Her admiration of things English seems indeed to have been confined pretty closely to its immense number of fine horses. “As for London, the first sight of it did not strike me with anything grand or magnificent.... Many authors and correspondents take up much time and pains to little purpose on descriptions. I never could understand anybody’s descriptions, and I suppose nobody will understand mine; so will only say London is a very large and extensive city. But I had time to see very little of it, and every street is so like another that, seeing part, you may easily suppose the whole.”

Then for the heads of London, your ill-meaning, politician lords, the lady Samson pulls their temple down over their heads. “You will think it very odd that I was a fortnight in London, and saw none of the royal family; but I got no clothes made till the day before I left, though I gave them to the making the day after I came. I cannot say my curiosity was great. I found, as I approached the court and the grandees, they sunk so miserably, and came so far short of the ideas I had conceived, that I was loth to lose the grand ideas I had of kings, princes, ministers of state, senators, &c., which, I suppose, I had gathered from romance in my youth. We used to laugh at the English for being so soon afraid when there was any danger in state affairs; but now I do excuse them. For we, at a distance, think the wisdom of our governors will prevent all those things; but those who know and see our ministers every day, see there is no wisdom in them, and that they are a parcel of old, ignorant, senseless bodies, who mind nothing but eating and drinking, and rolling about in their carriages in Hyde Park, and know no more of the country, or the situation of it, nor of the numbers, strength, and circumstances of it, than they never had been in it. And how should they, when London and twenty miles round it is the extent ever they saw of it?”

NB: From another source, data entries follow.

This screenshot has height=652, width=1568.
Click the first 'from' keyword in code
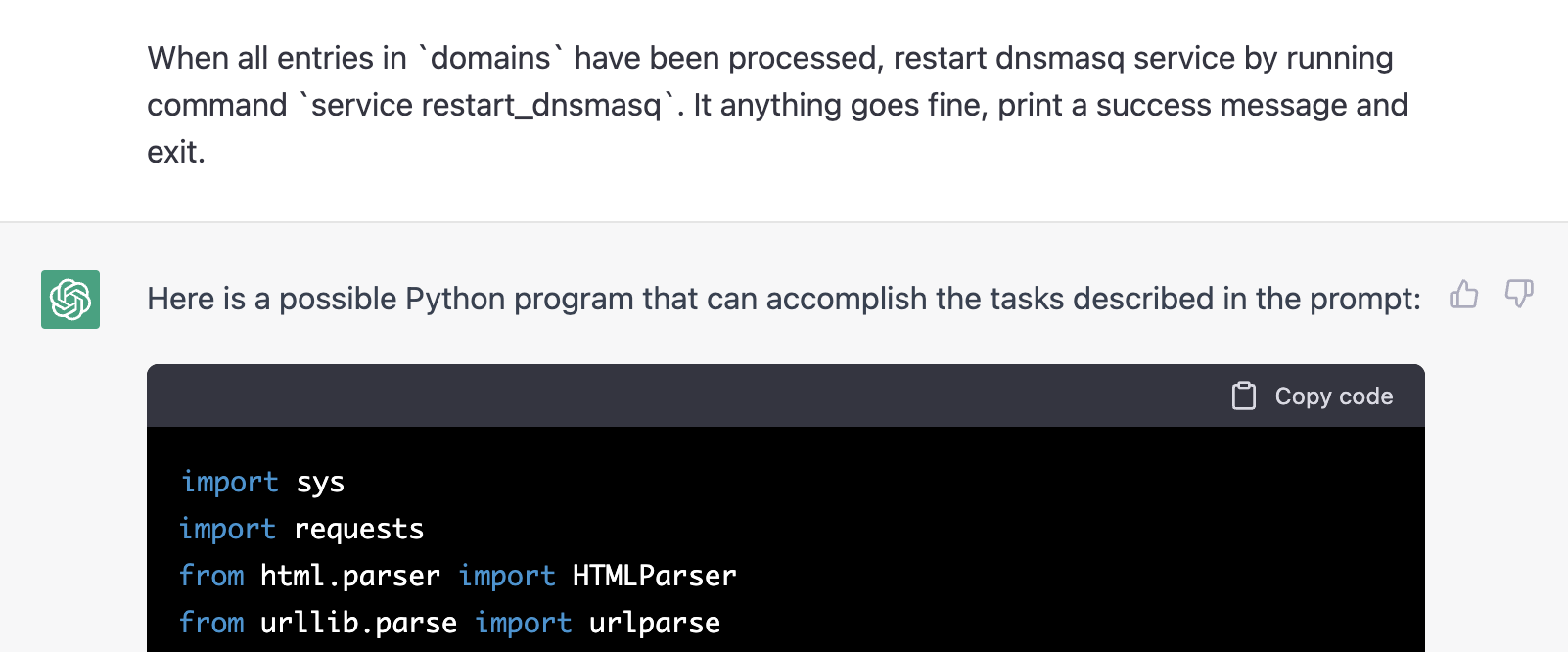point(211,576)
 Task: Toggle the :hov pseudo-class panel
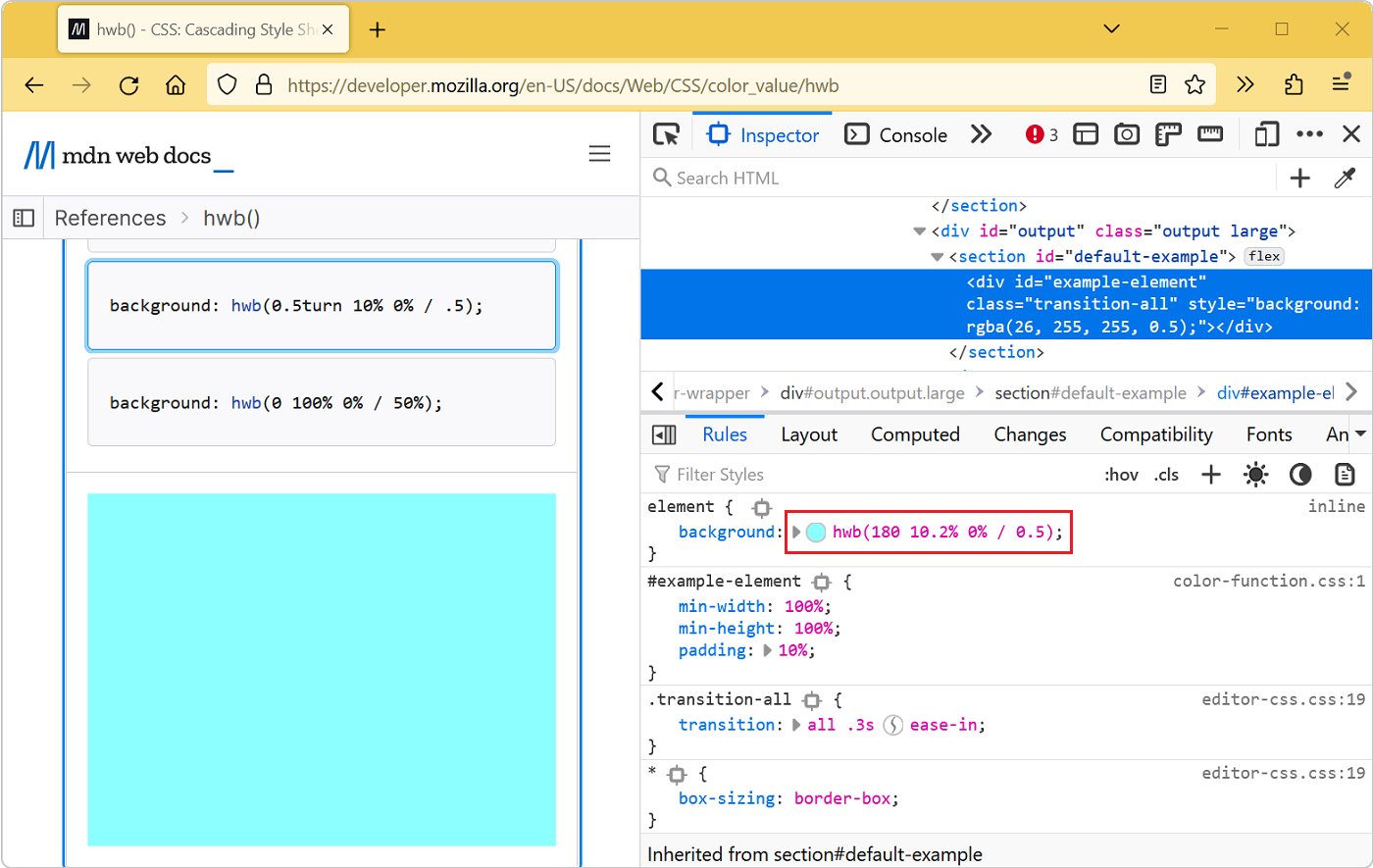1121,474
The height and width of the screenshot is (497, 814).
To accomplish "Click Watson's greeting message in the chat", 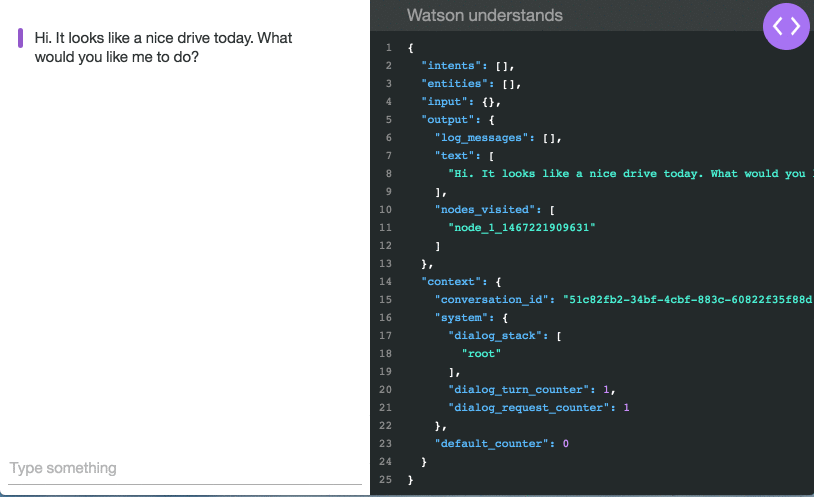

There were here some remarks not very inappropriate, considering that they were written when the Duke of Newcastle was fighting on his stumps, and the ferment concerning Admiral Byng was at its height.

There seems to have been some connection between the Calderwoods and Mr. George Stone Scott, sub-preceptor to the Prince of Wales, afterwards George the Third. Mrs. Calderwood says—“I had frequent opportunities of seeing George Scott, and asked him many questions about the Prince of Wales. He says he is a lad of very good principles, good-natured, extremely honest, has no heroic strain, but loves peace, and has no turn for extravagance; modest, and has no tendency to vice, and has as yet very virtuous principles; has the greatest temptations to gallant with the ladies, who lay themselves out in the most shameful manner to draw him in, but to no purpose. He says, if he were not what he is they would not mind him. Prince Edward is of a more amorous complexion; but no court is paid to him, because he has so little chance to be king.” Mrs. C.! Mrs. C.! how sweet a dish of scandal! We will next meet with her setting out in gracious humour, and will not be startled should a ripple come over the current of her thoughts.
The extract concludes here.